ЗАДАНИЯ »
1. Ответьте на вопросы по отрывку о седьмом гласе:
(a) Какая по счету стихира воскресной стиховны приводится в отрывке?
(b) На какой глас написан самоподобен «Днесь бдит Иуда»?
(c) С чем сравнивается глас, величественный и простой?
2. Воспроизведите без изменений фрагмент отрывка о седьмом гласе: всё, начиная со слов «Еще можно добавить, что» и вплоть до слов «предательство Иудой Христа.».
3. Изложите суть отрывка о седьмом гласе в двух предложениях.

----- ОТРЫВОК -----

Текст песнопений седьмого гласа прост, как и отражающая его мелодия, но в этой "простоте" можно встретить такие вещи, над которыми невольно приходится задуматься. Вот, например, 3-я стихира воскресной стиховны: "Страшен явился еси Господи, во гробе лежа яко спя: воскрес же тридневен яко силен, адама совоскресил еси зовуща…" Или 2-я стихира в неделю вечера: "Виждь твоя пребеззаконная дела, о душе моя! и почудися, како тя земле носит; какое не разседеся; како диви зверие не снедают тебе; како же и солнце незаходимое сияти тебе не преста". Таким образом, глас этот выражает нечто великое, непостижимое, страшное, сокрытое под сенью кажущейся простоты. Он величествен и прост, как небесная жизнь, которую он передает»[103].
Еще можно добавить, что самоподобен 7-го гласа «Днесь бдит Иуда» и другие седальны, посвященные злодеянию Иуды, «Кий тя образ Иудо», «На вечери ученики питая», тоже написаны на 7-й глас, характеризующий неудобовместимое для слуха человеческого – предательство Иудой Христа.

----- МАТЕРИАЛ -----

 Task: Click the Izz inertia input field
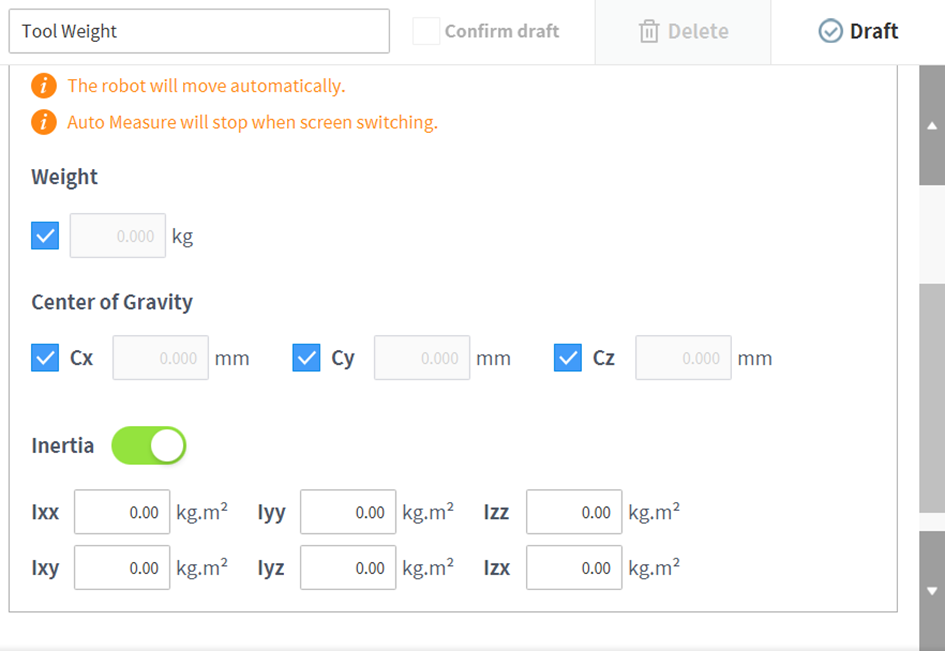pyautogui.click(x=574, y=513)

-----

РАЗБОР ЗАДАНИЙ »
1.
(a) 3-я стихира.
(b) На 7-й глас.
(c) С небесной жизнью, которую он передает.

2.
Еще можно добавить, что самоподобен 7-го гласа «Днесь бдит Иуда» и другие седальны, посвященные злодеянию Иуды, «Кий тя образ Иудо», «На вечери ученики питая», тоже написаны на 7-й глас, характеризующий неудобовместимое для слуха человеческого – предательство Иудой Христа.

3. Текст песнопений седьмого гласа прост, но за кажущейся простотой скрывается нечто великое, непостижимое и страшное, и глас величествен и прост, как небесная жизнь. На 7-й глас написаны и седальны, посвященные злодеянию Иуды, в том числе самоподобен «Днесь бдит Иуда».